Le 21 juin dernier, lors d'une session ordinaire, le conseil d'administration de l'Électricité Développement Cameroun (EDC) a approuvé les comptes de l'exercice 2023. Une performance financière record a été enregistrée, au terme de l’année écoulée notamment avec un bénéfice de 12 milliards contre seulement 572,7 millions de Fcfa l'année précédente. Le chiffre d'affaires a bondi à 31,1 milliards de Fcfa, contre 10,6 milliards en 2022. Cette forte progression s’explique par une gestion optimisée des ressources et des réformes internes significatives.

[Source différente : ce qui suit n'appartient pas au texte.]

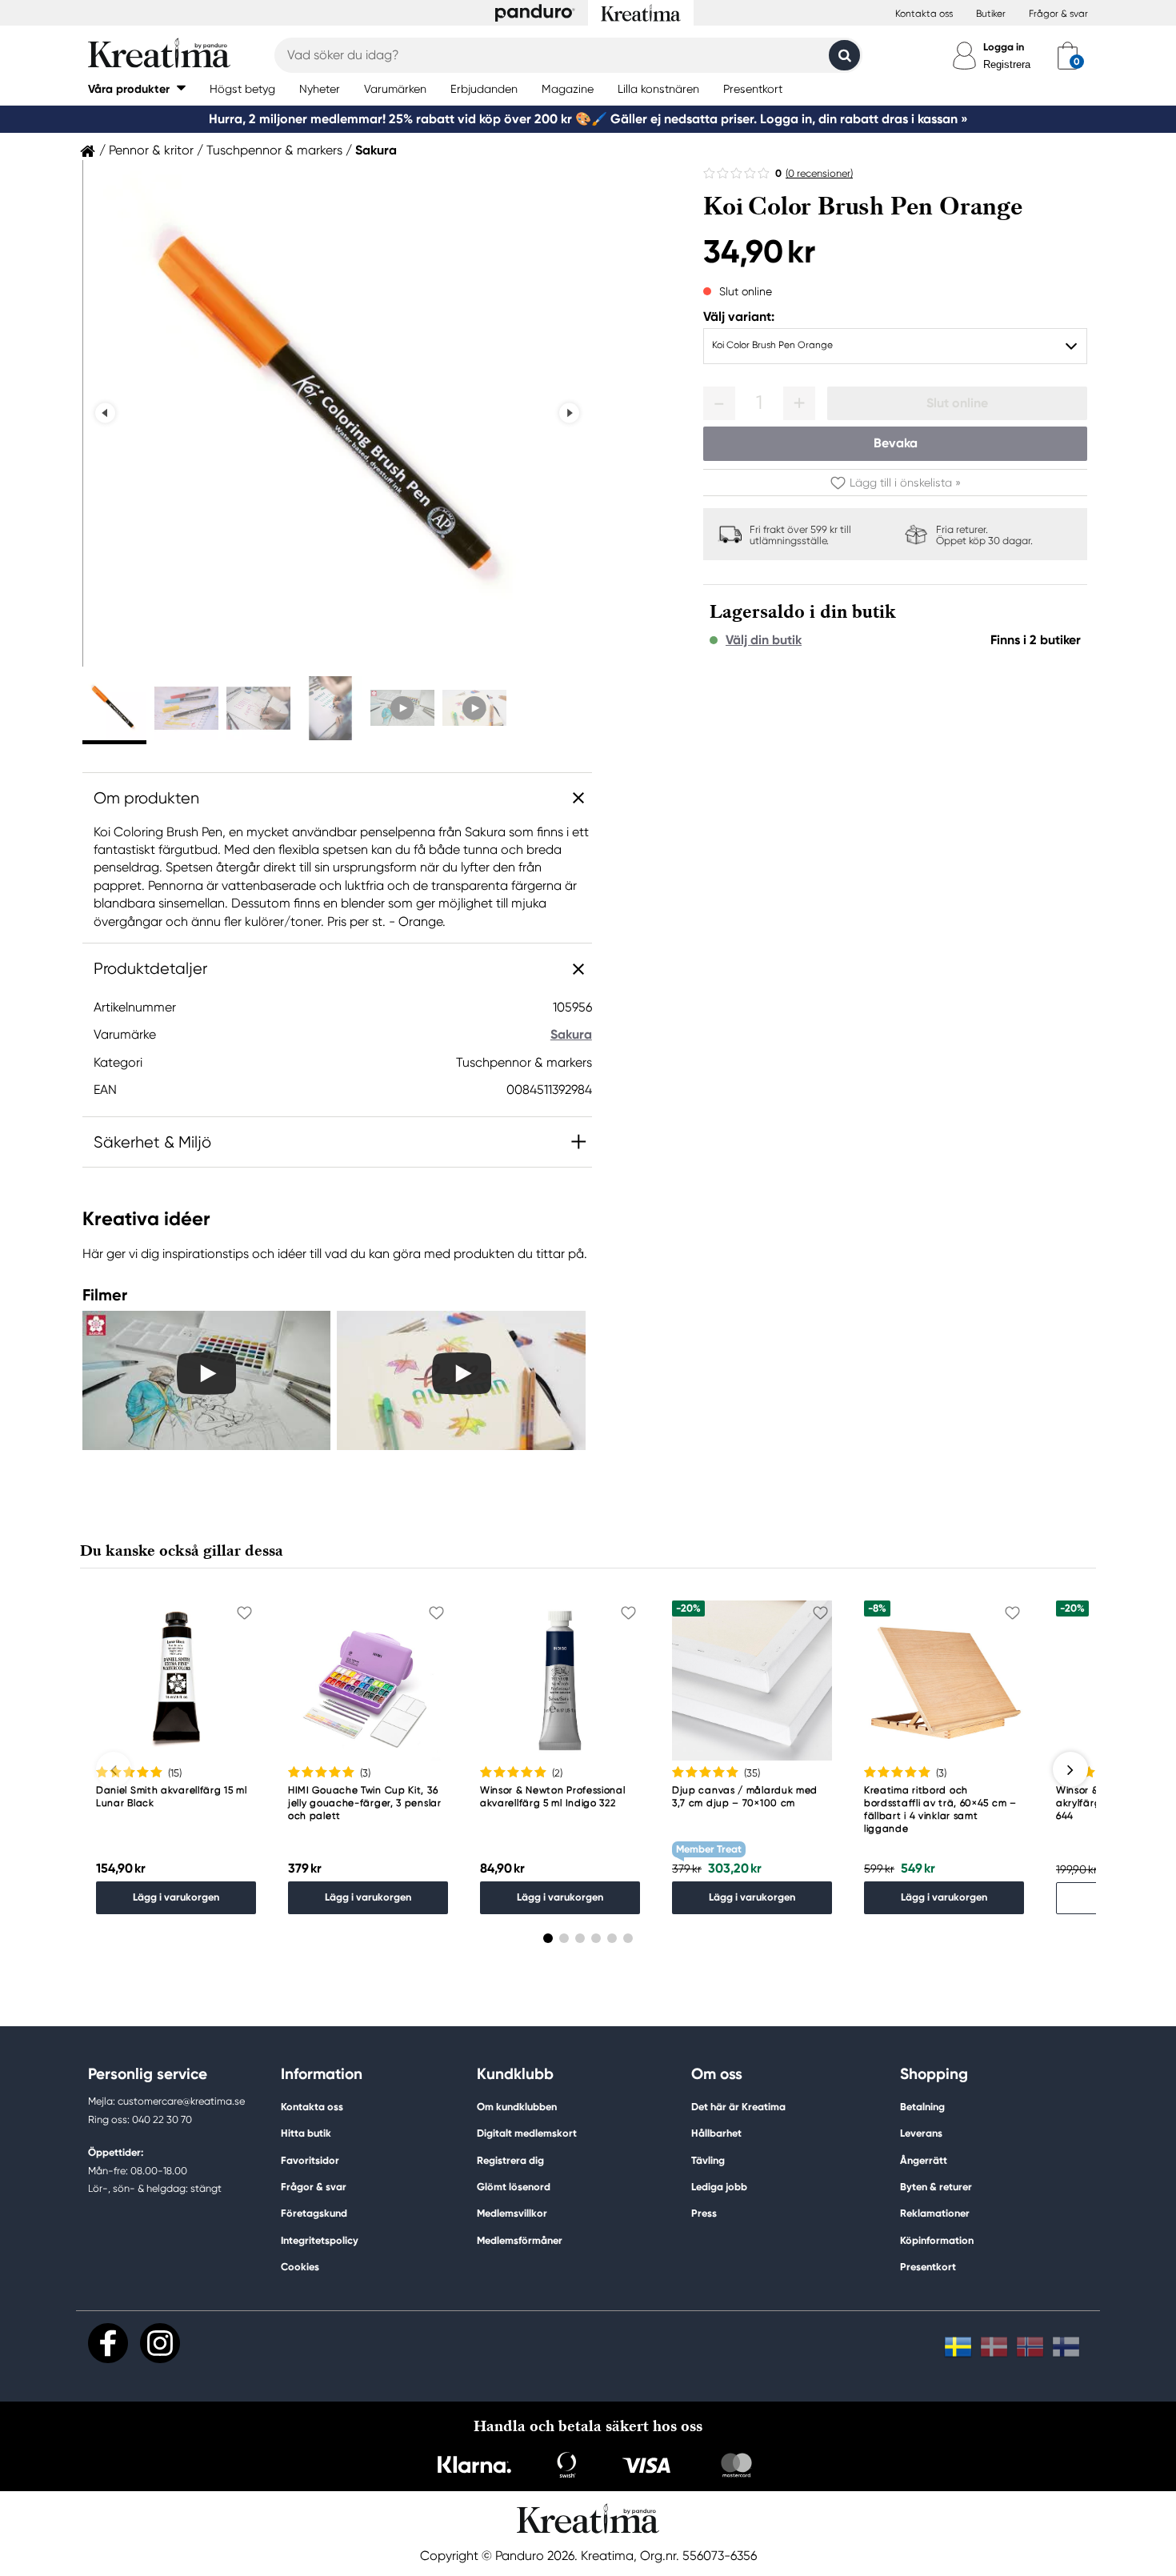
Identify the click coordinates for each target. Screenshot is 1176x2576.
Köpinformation (937, 2240)
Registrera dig (510, 2160)
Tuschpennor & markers (274, 150)
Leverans (921, 2133)
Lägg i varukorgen (176, 1897)
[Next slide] (569, 413)
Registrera (1006, 64)
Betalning (922, 2107)
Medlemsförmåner (519, 2240)
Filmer (104, 1294)
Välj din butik (764, 640)
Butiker (991, 13)
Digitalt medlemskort (527, 2133)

« C'est un ensemble de réformes qui ont concouru à ces résultats, notamment la mise en place de manuels de procédures dans la gestion, la rationalisation des dépenses et l'amélioration de la qualité des dépenses. Au niveau du personnel, nous avons instauré un système biométrique », confie une source au sein d'EDC. L'entrée en service de l'usine de Lom Pangar et la concrétisation de nombreux projets ont également joué un rôle déterminant.
Une situation financière précaire
Malgré ces performances record, le Conseil d'administration a exprimé des préoccupations quant à la santé financière d'EDC qui reste « précaire ». La société continue de rencontrer des difficultés majeures dans le recouvrement des redevances d'eau, sa principale source de revenus. Bien que l'exercice 2023 ait permis d'encaisser 12,5 milliards de Fcfa, la situation reste tendue.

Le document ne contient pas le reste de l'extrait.